SDKATAKANAEBCDIC_4IF

77

Japanese Katakana EBCDIC for mainframe clients.

The encoding form is EBCDIC Shift-Out/Shift-In, where the shift-out character 0x0E and shift-in character 0x0F bracket zero or more double-byte characters.

SDKANJIEBCDIC5026_4IG

78

IBM Japanese Extended Katakana character set for mainframe clients.

The high order bit of the first byte in a sequence distinguishes single-byte characters from double-byte characters.

SDKANJIEBCDIC5035_4IH

79

IBM Japanese Extended English character set for mainframe clients.
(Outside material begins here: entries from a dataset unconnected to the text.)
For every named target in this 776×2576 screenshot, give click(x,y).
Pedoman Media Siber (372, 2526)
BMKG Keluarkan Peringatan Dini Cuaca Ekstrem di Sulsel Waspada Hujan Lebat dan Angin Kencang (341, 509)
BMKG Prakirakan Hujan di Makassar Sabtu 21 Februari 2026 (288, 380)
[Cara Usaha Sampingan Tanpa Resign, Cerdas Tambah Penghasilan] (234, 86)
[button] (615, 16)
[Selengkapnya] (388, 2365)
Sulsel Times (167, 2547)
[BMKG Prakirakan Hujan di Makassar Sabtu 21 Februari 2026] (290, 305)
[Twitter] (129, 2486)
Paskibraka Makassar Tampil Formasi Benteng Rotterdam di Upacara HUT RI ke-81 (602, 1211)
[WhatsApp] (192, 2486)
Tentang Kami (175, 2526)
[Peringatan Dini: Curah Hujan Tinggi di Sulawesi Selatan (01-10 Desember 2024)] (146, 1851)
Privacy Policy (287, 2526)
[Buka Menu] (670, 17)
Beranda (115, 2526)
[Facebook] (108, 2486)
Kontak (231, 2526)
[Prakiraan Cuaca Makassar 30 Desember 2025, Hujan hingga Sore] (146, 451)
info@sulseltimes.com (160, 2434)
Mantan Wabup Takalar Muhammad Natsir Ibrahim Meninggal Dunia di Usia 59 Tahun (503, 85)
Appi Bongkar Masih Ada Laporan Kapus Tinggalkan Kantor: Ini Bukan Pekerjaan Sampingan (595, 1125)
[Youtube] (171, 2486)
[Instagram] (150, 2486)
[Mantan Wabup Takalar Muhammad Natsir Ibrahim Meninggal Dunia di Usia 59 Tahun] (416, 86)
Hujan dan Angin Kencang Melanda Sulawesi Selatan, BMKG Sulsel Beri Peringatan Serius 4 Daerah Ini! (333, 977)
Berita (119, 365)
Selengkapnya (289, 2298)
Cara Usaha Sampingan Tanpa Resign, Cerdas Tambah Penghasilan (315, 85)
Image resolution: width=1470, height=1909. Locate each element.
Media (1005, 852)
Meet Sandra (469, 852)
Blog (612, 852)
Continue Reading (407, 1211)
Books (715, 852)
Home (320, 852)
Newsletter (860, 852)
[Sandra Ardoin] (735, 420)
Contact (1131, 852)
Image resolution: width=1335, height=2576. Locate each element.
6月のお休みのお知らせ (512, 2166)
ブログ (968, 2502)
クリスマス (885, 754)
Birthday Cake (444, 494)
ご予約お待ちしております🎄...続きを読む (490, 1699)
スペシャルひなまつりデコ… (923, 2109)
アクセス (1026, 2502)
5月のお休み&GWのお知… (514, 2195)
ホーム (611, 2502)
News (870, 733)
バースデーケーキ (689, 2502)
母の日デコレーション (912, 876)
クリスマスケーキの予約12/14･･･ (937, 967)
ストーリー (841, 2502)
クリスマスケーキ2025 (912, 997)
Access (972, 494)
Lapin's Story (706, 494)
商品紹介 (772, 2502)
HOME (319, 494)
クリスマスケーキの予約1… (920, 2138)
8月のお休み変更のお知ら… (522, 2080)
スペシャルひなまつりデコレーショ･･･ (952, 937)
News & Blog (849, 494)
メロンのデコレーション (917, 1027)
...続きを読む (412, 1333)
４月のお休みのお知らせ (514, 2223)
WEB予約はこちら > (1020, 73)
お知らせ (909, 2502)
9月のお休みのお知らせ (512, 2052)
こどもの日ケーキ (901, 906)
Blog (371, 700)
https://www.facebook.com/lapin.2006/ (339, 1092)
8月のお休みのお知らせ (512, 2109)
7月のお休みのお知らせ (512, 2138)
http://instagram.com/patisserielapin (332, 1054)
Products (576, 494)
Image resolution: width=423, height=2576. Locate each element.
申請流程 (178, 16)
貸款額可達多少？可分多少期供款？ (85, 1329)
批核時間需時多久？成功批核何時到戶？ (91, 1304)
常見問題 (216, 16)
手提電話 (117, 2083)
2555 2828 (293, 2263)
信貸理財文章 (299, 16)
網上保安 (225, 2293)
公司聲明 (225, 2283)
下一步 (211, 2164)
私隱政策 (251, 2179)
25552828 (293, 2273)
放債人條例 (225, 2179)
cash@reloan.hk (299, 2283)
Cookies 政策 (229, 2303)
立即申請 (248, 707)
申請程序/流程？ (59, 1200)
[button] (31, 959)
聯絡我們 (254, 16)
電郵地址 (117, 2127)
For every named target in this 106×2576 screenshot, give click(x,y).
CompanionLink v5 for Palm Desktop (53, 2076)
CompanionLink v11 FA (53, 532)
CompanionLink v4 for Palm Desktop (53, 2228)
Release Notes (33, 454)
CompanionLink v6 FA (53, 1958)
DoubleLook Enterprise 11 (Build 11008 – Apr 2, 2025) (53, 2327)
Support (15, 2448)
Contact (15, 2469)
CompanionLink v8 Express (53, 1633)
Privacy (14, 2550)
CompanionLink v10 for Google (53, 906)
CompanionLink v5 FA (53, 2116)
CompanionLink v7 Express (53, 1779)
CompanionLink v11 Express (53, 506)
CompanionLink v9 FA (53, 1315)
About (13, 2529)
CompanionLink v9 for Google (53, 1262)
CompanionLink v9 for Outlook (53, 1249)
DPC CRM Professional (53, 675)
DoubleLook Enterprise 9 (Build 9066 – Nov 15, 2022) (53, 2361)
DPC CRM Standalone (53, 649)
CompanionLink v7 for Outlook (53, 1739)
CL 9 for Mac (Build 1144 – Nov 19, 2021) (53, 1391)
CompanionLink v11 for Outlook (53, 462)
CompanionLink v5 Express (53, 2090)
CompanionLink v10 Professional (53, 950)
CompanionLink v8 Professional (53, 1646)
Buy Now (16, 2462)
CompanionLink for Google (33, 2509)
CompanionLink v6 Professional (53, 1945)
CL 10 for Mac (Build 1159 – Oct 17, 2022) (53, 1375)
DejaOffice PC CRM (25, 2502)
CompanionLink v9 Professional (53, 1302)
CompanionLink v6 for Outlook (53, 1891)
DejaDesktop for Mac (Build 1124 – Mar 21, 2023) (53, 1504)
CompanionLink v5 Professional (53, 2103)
The high order bit of the first byte in a sequence distinguishes single-byte characters from double-byte characters.

SDKANJIEUC_1U3

91

Japanese character set for network-attached clients that is compatible with the UNIX operating system.

The encoding form is Extended UNIX Code (EUC), composed of four code sets: cs0 for one-byte characters, cs1 and cs2 for two-byte characters, and cs3 for three-byte characters.

SDKANJISJIS_1S3

92

Windows-compatible Japanese character set for network-attached clients.

The first byte in a sequence distinguishes single-byte characters from double-byte characters.

The system uses the two characters following the underscore (_) in the character set name as a link to the mapping file you create in the TPA etc or TPA cfg directory. The name of the mapping file must start with “map_” and end with the first two characters following the underscore in the character set name.

For example, if you define a character set for SDKANJISJIS_1S3, you must create a mapping file named map_1S that provides the translation tables between the transitional forms and Unicode.